Séance en hémicycle du jeudi 21 mars 2019 à 21h30
Organisation et transformation du système de santé — Après l'article 7 quinquies

Photo issue du site de l'Assemblée nationale ou de WikipediaGilles Lurton :

Cet amendement – auquel Jean-Claude Bouchet, son premier signataire, tient beaucoup – a pour objectif de mettre en cohérence la terminologie employée par la loi avec la possibilité offerte aux masseurs-kinésithérapeutes de prescrire des substituts nicotiniques. Ceux-ci ne sont pas des dispositifs médicaux, mais des médicaments à base de nicotine appartenant au champ plus large des produits de santé.

Il vise également à faciliter l'accès des patients aux soins en élargissant le périmètre du droit de prescription du masseur-kinésithérapeute. Cette mesure permettrait de libérer du temps médical, d'éviter certains déplacements superflus et d'améliorer l'efficience de l'équipe de soins, en raison de la fréquence des contacts avec le patient. Un tel droit de prescription élargi existe d'ores et déjà dans d'autres pays européens.

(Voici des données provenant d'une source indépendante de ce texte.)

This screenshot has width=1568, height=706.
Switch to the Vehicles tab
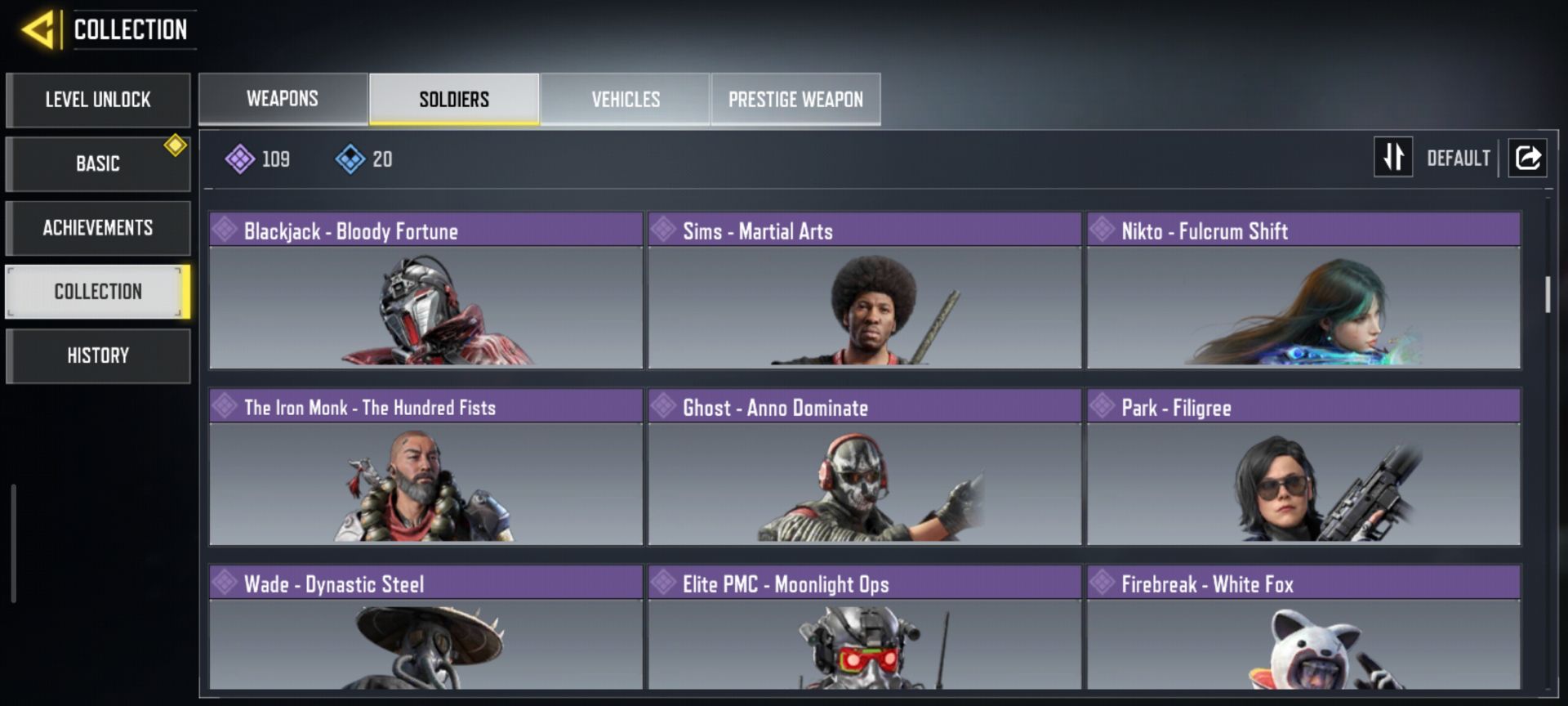(x=626, y=99)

Cette mesure serait cohérente avec l'évolution de la profession, son haut niveau de formation initiale et ses responsabilités dans l'équipe de soin. Les masseurs-kinésithérapeutes sont des professionnels indépendants, autonomes, libres du choix des actes et des techniques dans le cadre de la dispensation des soins, notamment depuis la réforme de leur formation en 2015 – ils sont maintenant diplômés après cinq années d'études supérieures et l'obtention de 300 unités de valeur.